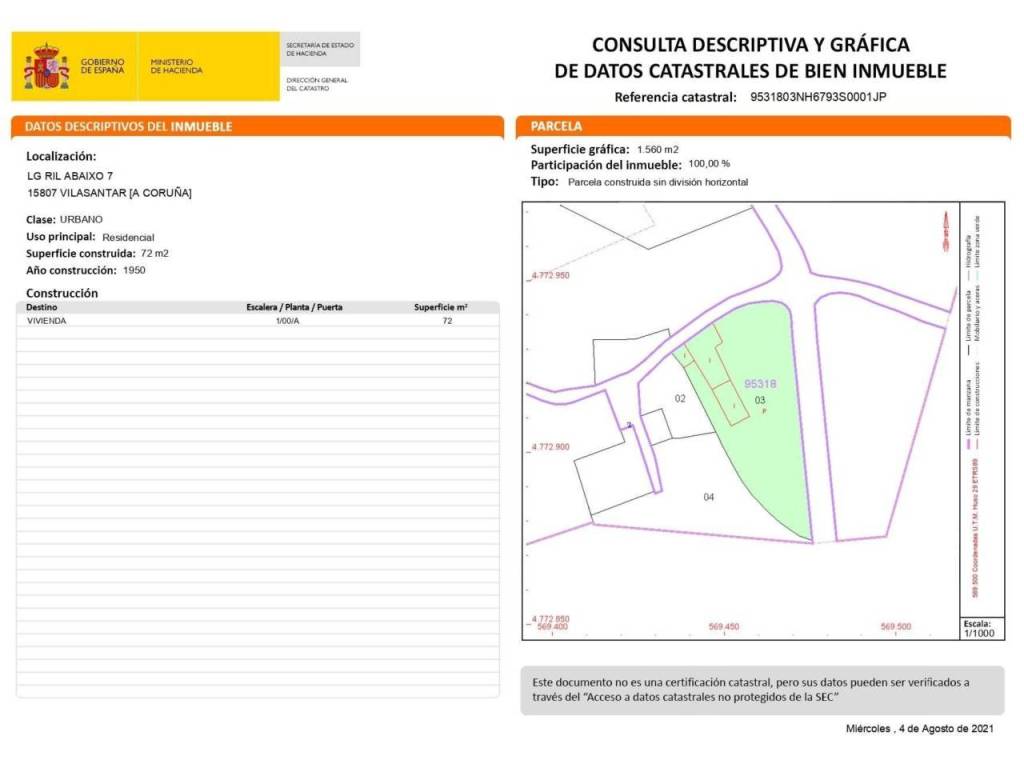Click parcel number 02 on the map
This screenshot has width=1024, height=768.
pyautogui.click(x=680, y=398)
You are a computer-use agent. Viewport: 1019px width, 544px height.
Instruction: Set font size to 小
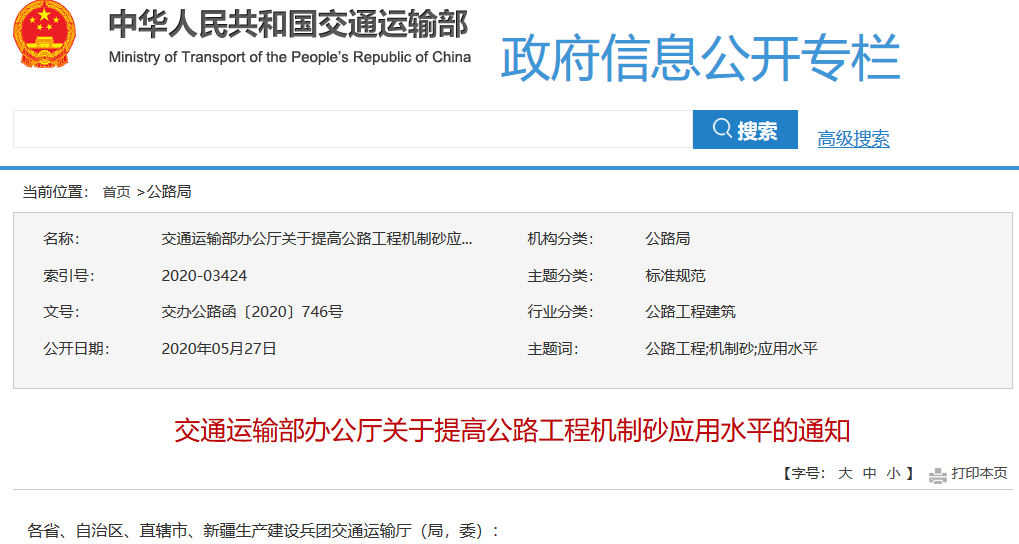click(x=893, y=474)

....................

■ HOW TO COMPLETE THIS TASK ■
Leave out every picture, and copy exactly the lines from the line that contains "You are a computer-use" through the end of the material.

■ ANSWER TO THIS PROBLEM ■
You are a computer-use agent. Viewport: 1019px width, 544px height.
Instruction: Set font size to 小
click(x=893, y=474)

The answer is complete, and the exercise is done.